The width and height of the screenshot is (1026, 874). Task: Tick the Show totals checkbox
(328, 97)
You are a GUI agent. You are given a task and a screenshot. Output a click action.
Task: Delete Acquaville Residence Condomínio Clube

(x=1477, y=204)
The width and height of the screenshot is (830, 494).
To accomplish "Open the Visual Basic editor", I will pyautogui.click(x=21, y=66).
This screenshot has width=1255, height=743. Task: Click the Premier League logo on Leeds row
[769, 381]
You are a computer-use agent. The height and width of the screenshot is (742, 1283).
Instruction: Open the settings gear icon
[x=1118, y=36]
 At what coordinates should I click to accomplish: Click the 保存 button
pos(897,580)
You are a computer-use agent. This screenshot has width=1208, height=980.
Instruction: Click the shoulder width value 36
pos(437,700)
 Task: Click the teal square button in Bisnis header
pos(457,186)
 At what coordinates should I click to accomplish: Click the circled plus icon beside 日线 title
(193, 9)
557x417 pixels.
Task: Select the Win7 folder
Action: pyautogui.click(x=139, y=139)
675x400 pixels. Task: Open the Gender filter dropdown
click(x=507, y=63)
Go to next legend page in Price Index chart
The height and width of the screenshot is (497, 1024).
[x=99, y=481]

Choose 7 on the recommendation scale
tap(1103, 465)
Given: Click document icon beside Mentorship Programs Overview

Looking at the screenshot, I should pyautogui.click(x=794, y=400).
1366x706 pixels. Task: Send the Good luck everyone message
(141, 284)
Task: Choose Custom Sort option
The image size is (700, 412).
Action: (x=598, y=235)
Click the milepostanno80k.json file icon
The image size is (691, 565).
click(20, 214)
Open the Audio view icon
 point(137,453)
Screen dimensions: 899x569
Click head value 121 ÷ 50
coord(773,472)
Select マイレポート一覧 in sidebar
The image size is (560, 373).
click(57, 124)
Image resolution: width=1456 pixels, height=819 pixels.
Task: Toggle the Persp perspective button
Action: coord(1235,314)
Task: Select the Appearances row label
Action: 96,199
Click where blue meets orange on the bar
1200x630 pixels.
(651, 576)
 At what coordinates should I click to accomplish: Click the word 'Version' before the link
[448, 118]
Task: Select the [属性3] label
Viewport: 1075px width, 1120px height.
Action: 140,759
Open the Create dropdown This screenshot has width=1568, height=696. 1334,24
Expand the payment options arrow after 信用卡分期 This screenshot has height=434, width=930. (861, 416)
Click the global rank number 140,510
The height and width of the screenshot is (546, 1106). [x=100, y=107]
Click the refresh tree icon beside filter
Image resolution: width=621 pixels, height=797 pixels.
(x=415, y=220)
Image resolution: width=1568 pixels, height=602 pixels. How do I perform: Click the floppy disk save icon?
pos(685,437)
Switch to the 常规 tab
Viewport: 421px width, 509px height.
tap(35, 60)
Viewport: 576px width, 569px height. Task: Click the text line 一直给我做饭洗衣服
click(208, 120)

********************

Activity:
Count how many lines of the entries contain the word "agent"; only the number should appear in the reply.

Solved problem:
3